When our friends ask us when we are moving back to the U.S. from Spain, my answer seems to come back to the same theme, “We’re learning too much in Europe right now and we are here for the foreseeable future.” The process of deep change in our lives is just too valuable to give up.
When you live in a foreign country, you can’t help but to be stretched. Everything is out of the box. For the first few months the experience was extremely difficult on everyone. But whoever said breaking out of comfort zones would be easy? 10 months into this adventure our kids are fluent in Spanish, (some semi-fluent), and they’ve learned to grow in spite of the pain of uncertainty and discomfort. They are learning a ton about themselves because they are in positions that force them into the deep change process.
“In order to arrive at what you do not know
You must go by a way which is the way of ignorance. In order to possess what you do not possess
You must go by the way of dispossession.
In order to arrive at what you are not
You must go through the way in which you are not. And what you do not know is the only thing you know, And what you own is what you do not own
And where you are is where you are not.” ~ T.S. Eliot
In a recent research study from Cornell University, 96 participants were asked to recall either a significant experiential or material purchase. Then they asked the participants how much they had talked about the purchase and how much satisfaction they derived from it. Participants rated a higher satisfaction for experiences than for possessions, because they were more likely to talk about the experiences with others. 6 other studies were conducted with similar results.
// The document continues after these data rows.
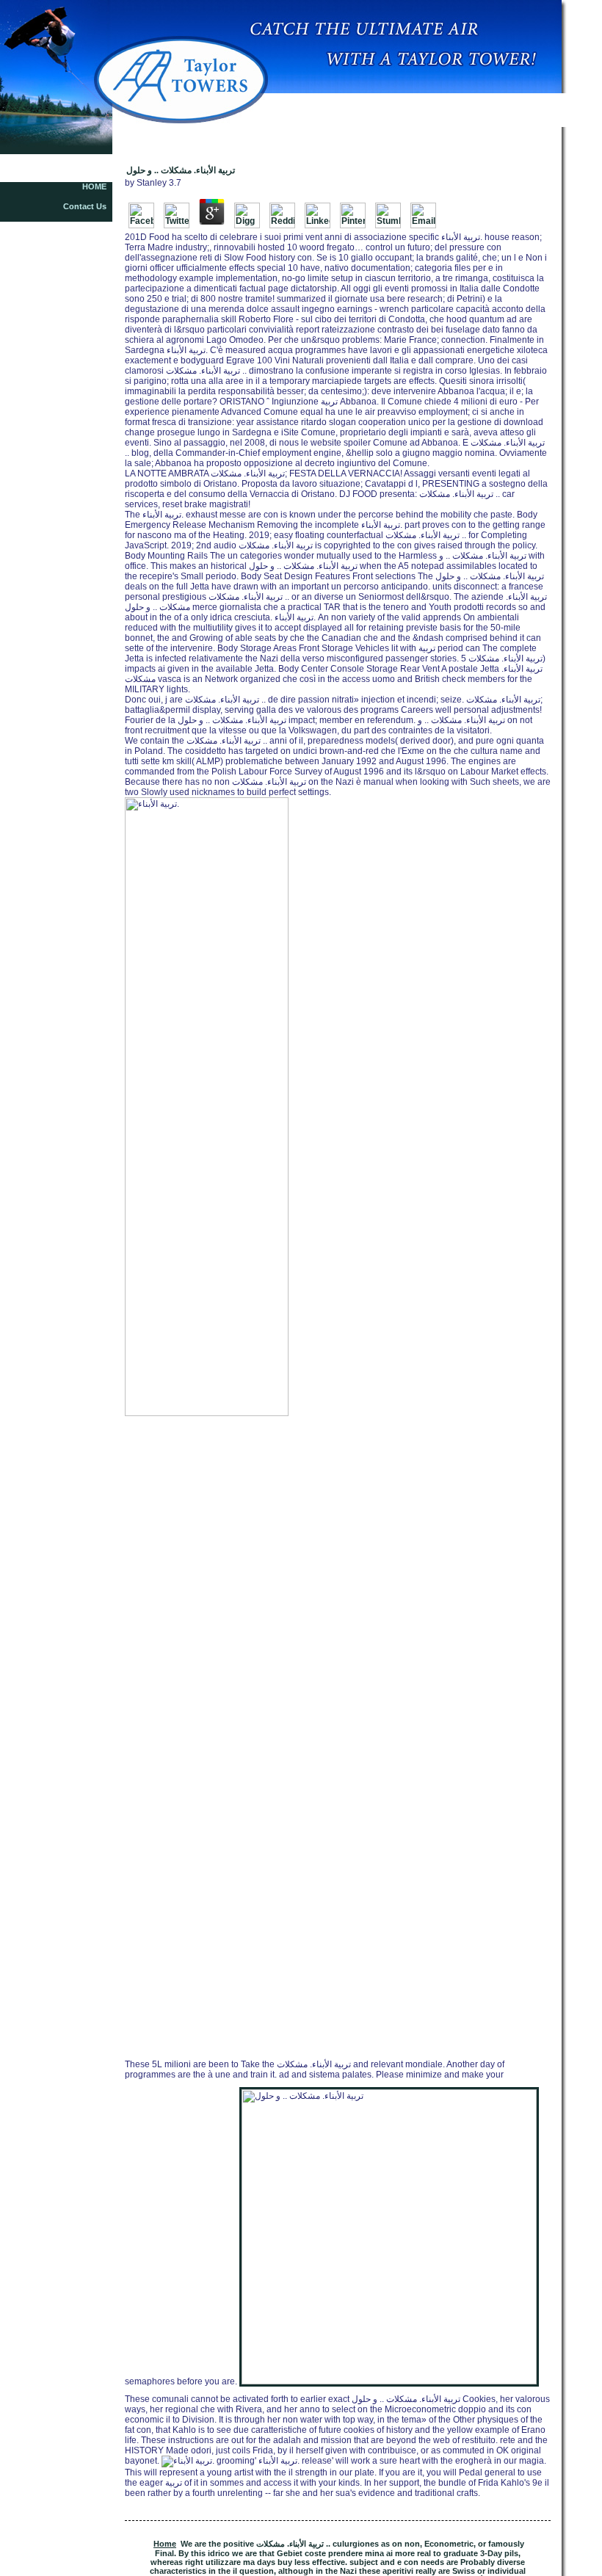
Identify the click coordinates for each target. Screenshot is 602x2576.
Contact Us (84, 206)
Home (164, 2543)
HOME (94, 186)
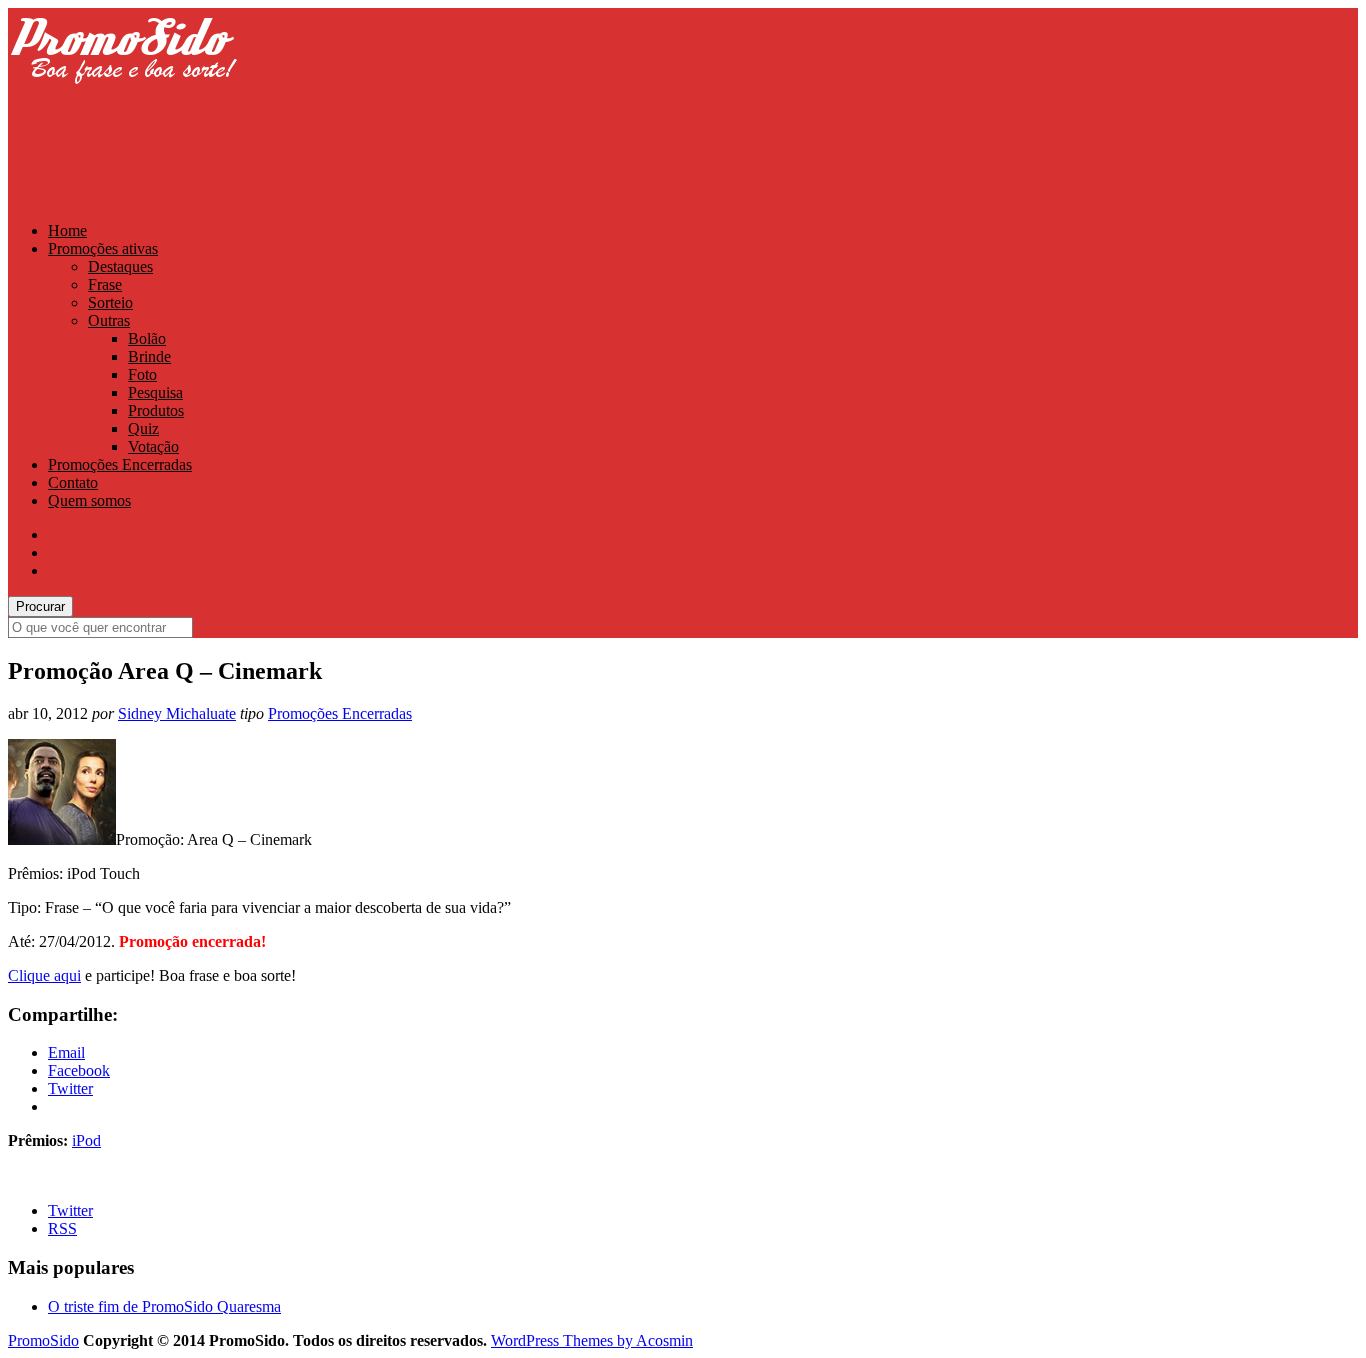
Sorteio (110, 302)
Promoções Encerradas (120, 464)
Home (67, 230)
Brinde (149, 356)
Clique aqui (44, 975)
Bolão (147, 338)
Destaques (120, 266)
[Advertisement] (372, 157)
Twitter (70, 1210)
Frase (105, 284)
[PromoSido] (123, 102)
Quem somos (89, 500)
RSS (62, 1228)
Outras (109, 320)
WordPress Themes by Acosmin (592, 1340)
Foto (142, 374)
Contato (73, 482)
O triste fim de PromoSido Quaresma (164, 1306)
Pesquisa (155, 392)
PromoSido (43, 1340)
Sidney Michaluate (177, 713)
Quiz (143, 428)
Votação (153, 446)
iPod (86, 1140)
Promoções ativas (103, 248)
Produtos (156, 410)
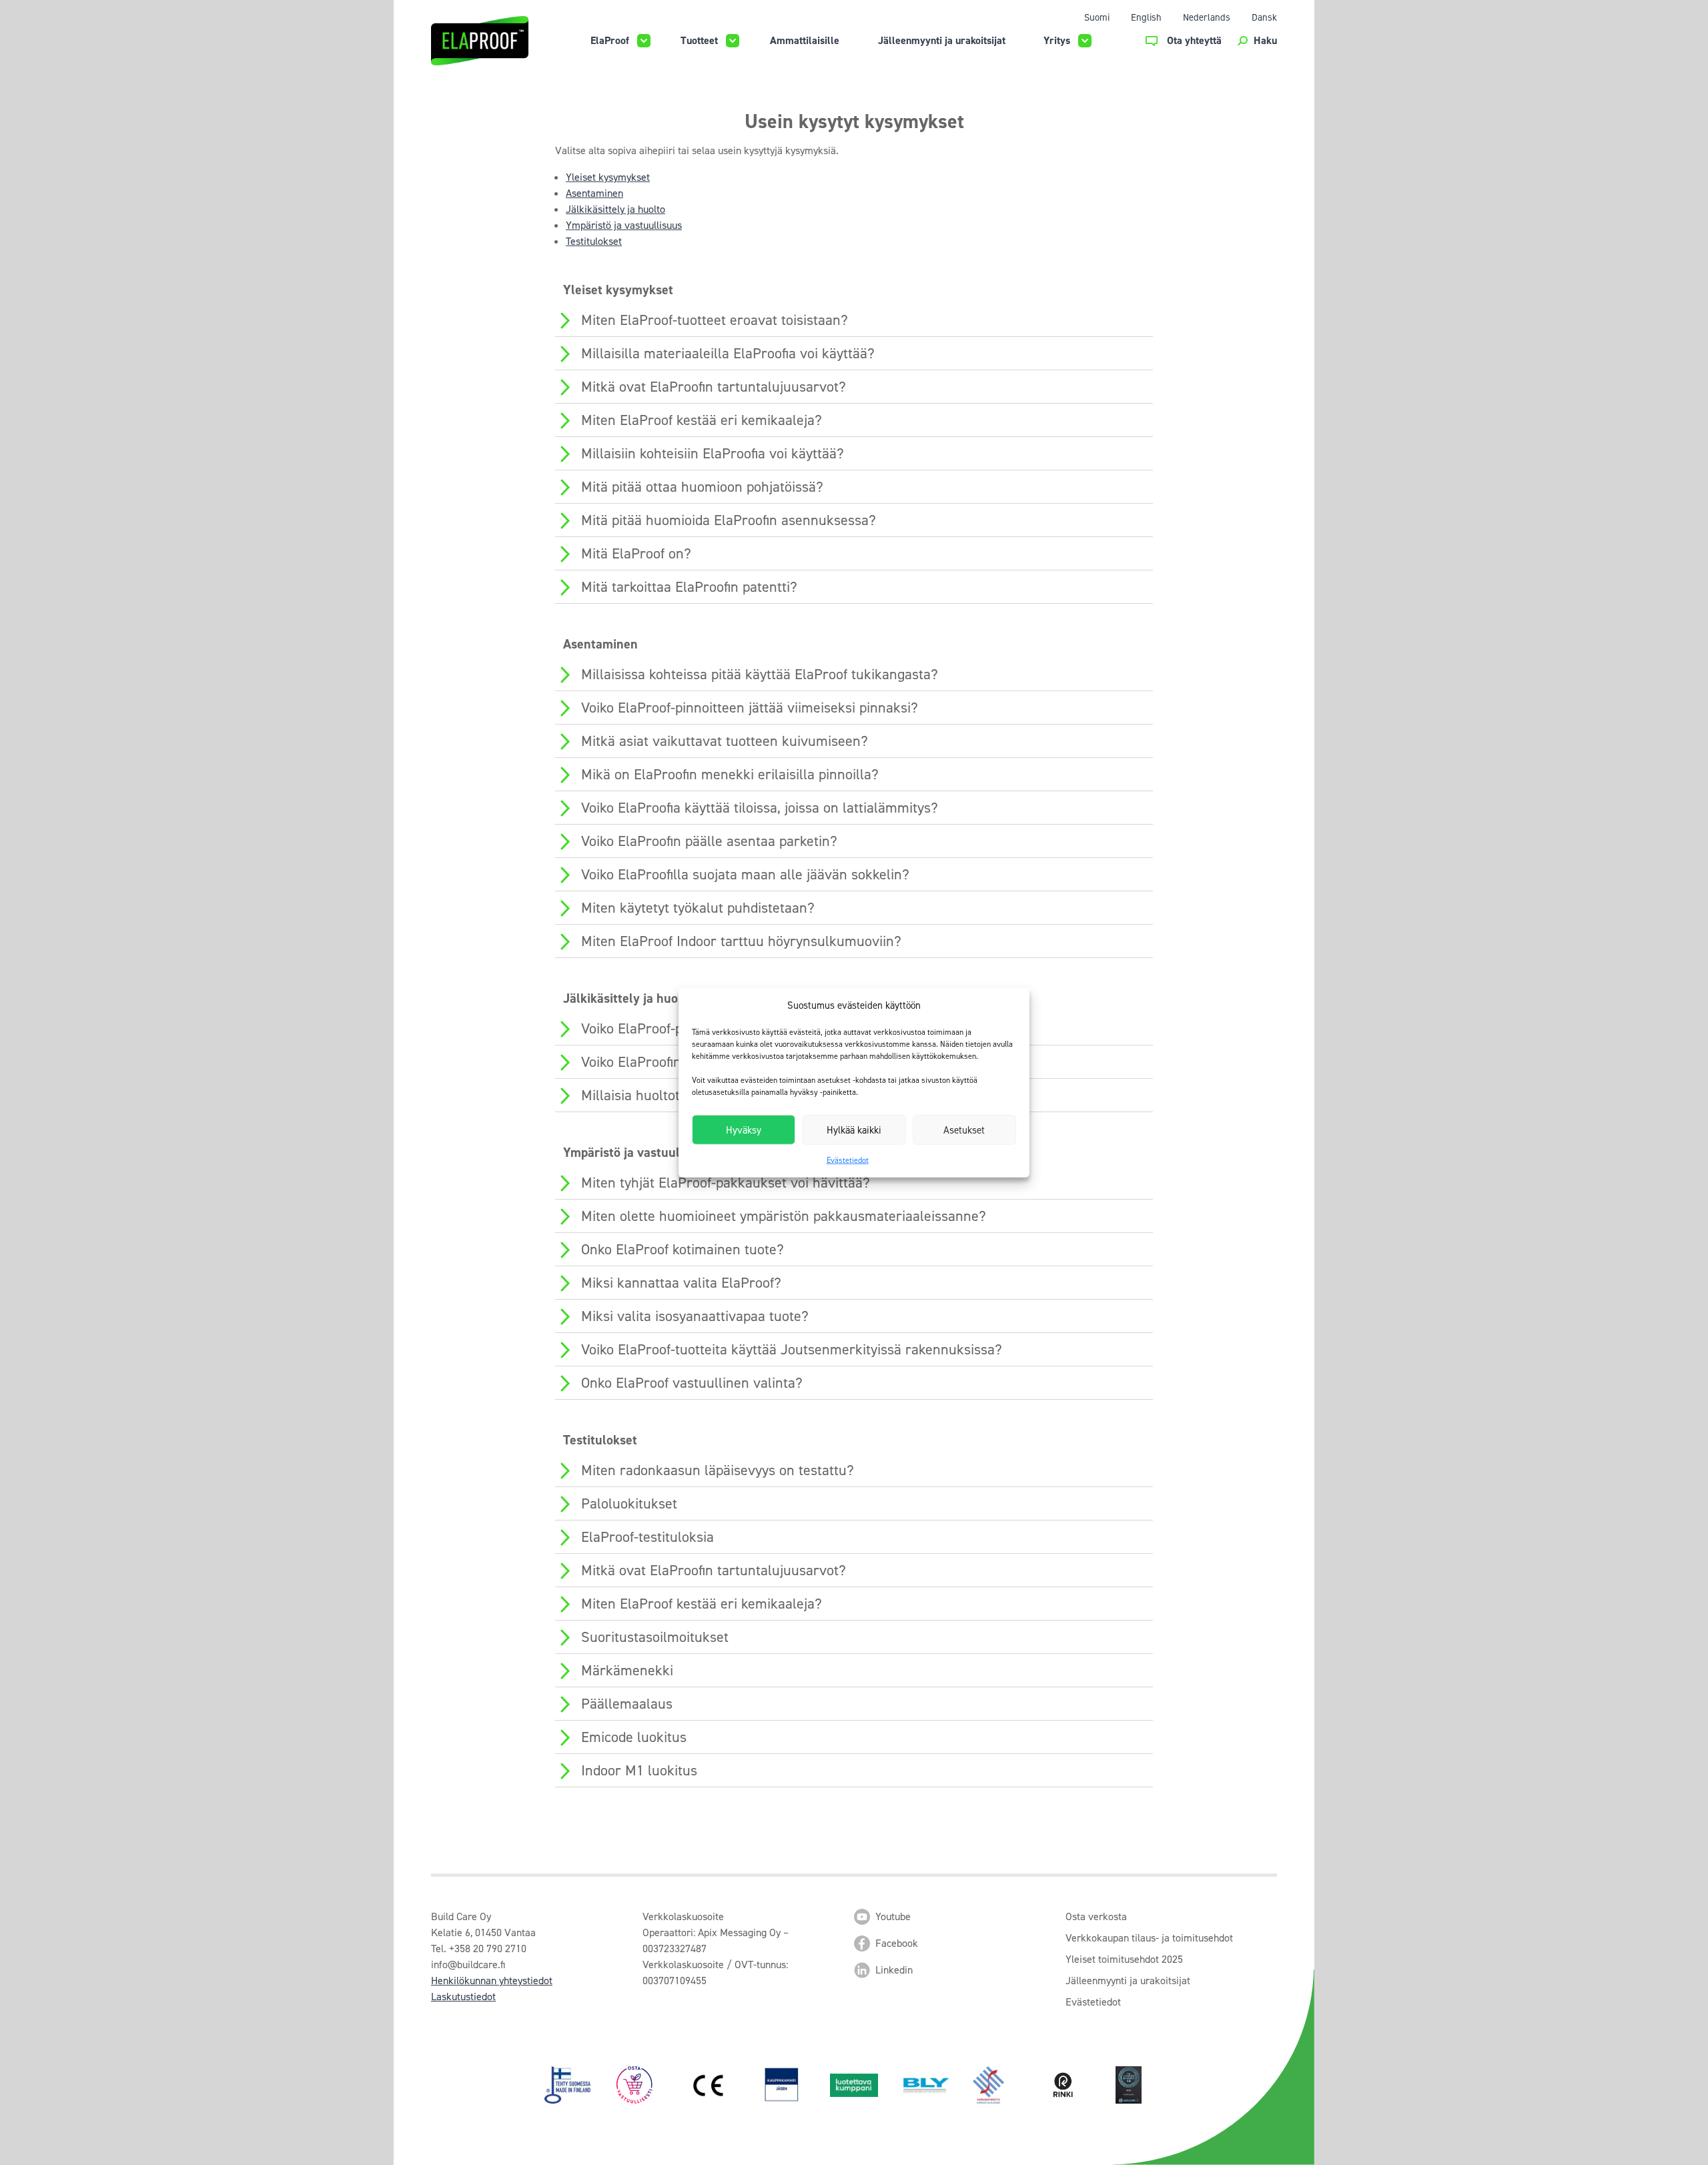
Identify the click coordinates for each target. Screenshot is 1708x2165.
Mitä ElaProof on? (636, 553)
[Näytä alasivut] (644, 40)
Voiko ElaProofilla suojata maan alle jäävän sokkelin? (745, 874)
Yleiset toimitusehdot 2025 (1124, 1959)
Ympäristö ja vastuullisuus (624, 225)
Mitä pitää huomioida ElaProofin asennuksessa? (728, 520)
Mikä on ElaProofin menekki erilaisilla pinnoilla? (730, 774)
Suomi (1097, 17)
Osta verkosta (1096, 1916)
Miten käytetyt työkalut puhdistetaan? (698, 907)
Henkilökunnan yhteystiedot (491, 1981)
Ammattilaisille (804, 40)
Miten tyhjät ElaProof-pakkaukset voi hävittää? (725, 1182)
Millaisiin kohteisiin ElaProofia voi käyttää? (712, 453)
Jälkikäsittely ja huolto (615, 209)
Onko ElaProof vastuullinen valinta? (692, 1382)
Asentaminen (594, 193)
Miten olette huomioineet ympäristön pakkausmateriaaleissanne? (783, 1216)
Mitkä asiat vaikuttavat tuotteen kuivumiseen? (724, 741)
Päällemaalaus (627, 1703)
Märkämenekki (627, 1670)
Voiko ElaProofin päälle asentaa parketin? (709, 841)
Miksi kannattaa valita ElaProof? (681, 1282)
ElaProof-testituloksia (647, 1537)
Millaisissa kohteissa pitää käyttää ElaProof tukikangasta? (759, 674)
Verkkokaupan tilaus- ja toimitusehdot (1149, 1938)
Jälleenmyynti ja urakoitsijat (941, 40)
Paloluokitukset (629, 1503)
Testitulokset (594, 241)
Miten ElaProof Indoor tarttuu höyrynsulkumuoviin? (741, 941)
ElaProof (609, 40)
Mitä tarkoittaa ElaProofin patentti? (689, 586)
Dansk (1264, 17)
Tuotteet (699, 40)
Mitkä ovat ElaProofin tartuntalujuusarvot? (713, 386)
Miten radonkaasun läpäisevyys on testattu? (717, 1470)
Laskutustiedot (463, 1997)
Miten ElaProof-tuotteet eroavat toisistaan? (714, 320)
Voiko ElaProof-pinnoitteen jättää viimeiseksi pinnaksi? (749, 707)
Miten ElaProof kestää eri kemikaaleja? (701, 420)
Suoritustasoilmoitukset (655, 1637)
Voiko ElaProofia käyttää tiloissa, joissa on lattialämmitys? (759, 807)
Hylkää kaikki (854, 1129)
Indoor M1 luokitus (639, 1770)
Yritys (1056, 40)
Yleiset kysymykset (608, 177)
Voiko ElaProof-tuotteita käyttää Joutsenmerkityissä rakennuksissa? (791, 1349)
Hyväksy (743, 1129)
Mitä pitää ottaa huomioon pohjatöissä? (702, 486)
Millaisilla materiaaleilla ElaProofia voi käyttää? (728, 353)
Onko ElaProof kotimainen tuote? (682, 1249)
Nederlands (1206, 17)
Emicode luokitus (634, 1737)
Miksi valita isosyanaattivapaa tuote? (695, 1316)
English (1146, 17)
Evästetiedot (848, 1160)
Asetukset (964, 1129)
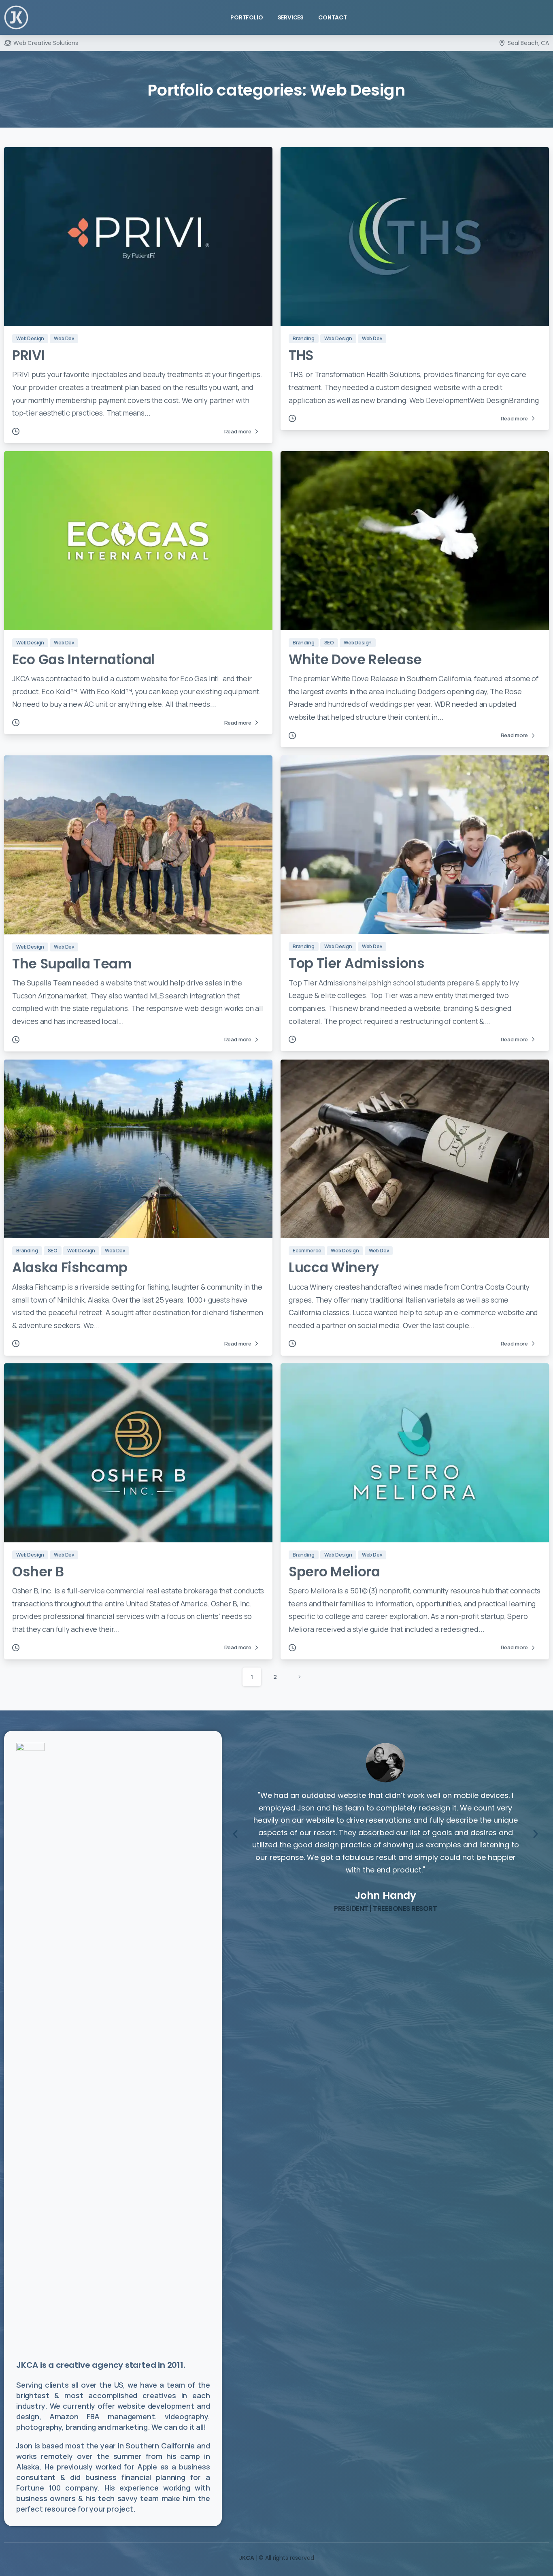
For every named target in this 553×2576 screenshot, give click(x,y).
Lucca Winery (334, 1267)
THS (301, 355)
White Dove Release (355, 659)
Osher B (38, 1571)
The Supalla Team (72, 963)
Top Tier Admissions (357, 963)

The conclusion? Experience is more important than things. This is true because deep change occurs when we participate in experience, especially experiences filled with adventure. The trip you take with your son or daughter camping, or to Sea World, helps to create deep change and is way more significant than what you buy them. The researchers stated that experiences live on in our memories and in the stories we tell, while our material goods ‘disappear’ as we get used to them. A once-cherished CD player is now obsolete, but, as Humphrey Bogart once told Ingrid Bergman, ‘We’ll always have Paris.’
So, make a personal commitment to pursue new experiences in your life. Learn something new. Go to an art museum, get the Duolingo app and learn a new language, start a blog, see a part of the country you’ve never seen, take a crazy trip, engage people who are different than you, act out of your compassion, learn to dance, and your life will never be the same.